* [ASSIGNMENT]: The response has to reproduce all entries exactly while excluding their pictures.

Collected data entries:
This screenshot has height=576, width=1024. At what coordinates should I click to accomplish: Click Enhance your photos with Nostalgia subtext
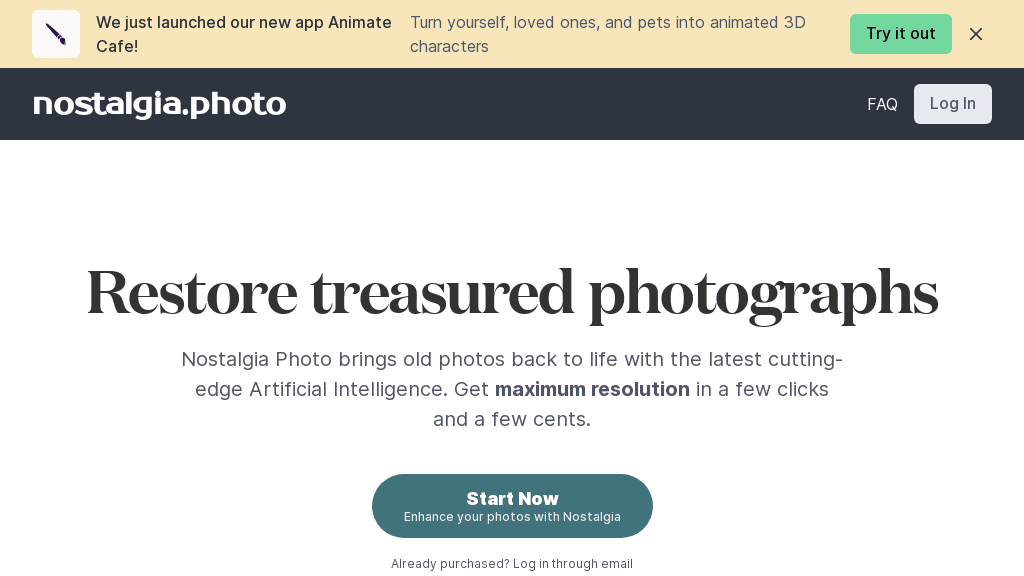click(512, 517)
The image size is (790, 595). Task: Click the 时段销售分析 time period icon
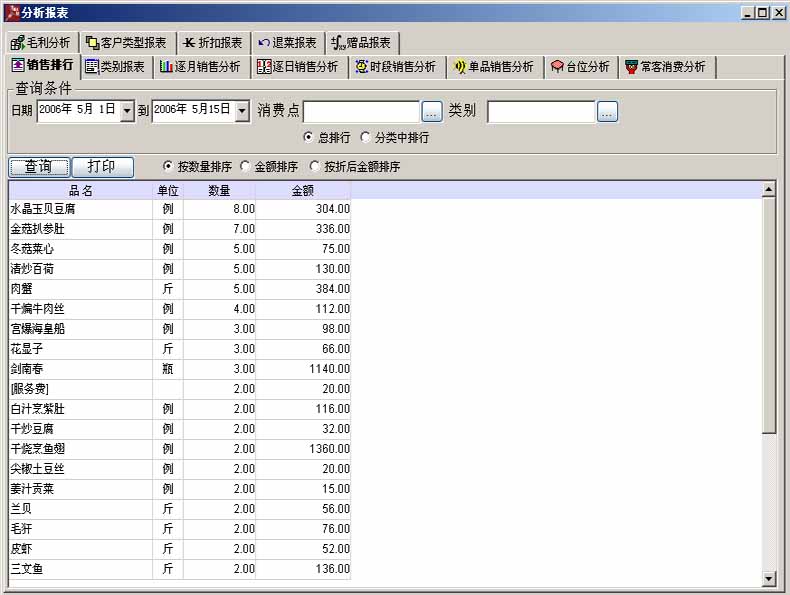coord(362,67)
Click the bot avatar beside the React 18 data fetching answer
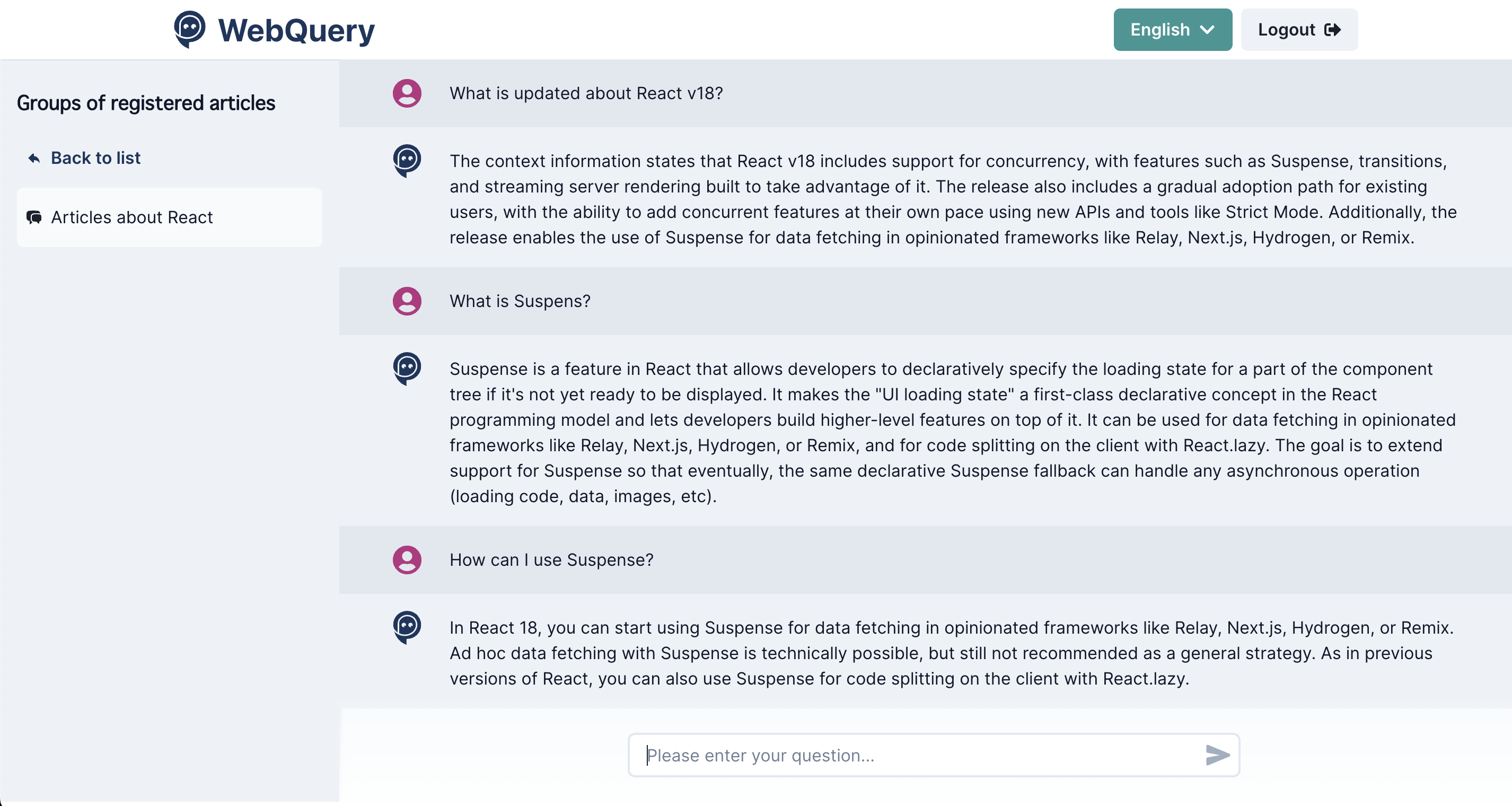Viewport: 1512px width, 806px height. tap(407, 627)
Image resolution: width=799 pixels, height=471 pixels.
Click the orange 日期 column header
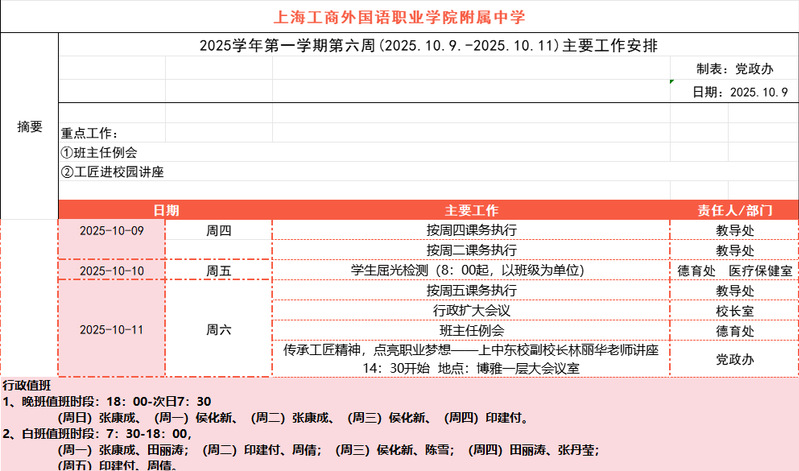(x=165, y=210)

* [EXERCISE OUTPUT]:
This screenshot has height=576, width=1024. At what coordinates should I click to accomplish: Click Enhance your photos with Nostalgia subtext
click(512, 517)
The image size is (790, 595). Task: Click the 时段销售分析 time period icon
coord(362,67)
Click the bot avatar beside the React 18 data fetching answer
Viewport: 1512px width, 806px height. tap(407, 627)
Image resolution: width=799 pixels, height=471 pixels.
Click the orange 日期 column header
(x=165, y=210)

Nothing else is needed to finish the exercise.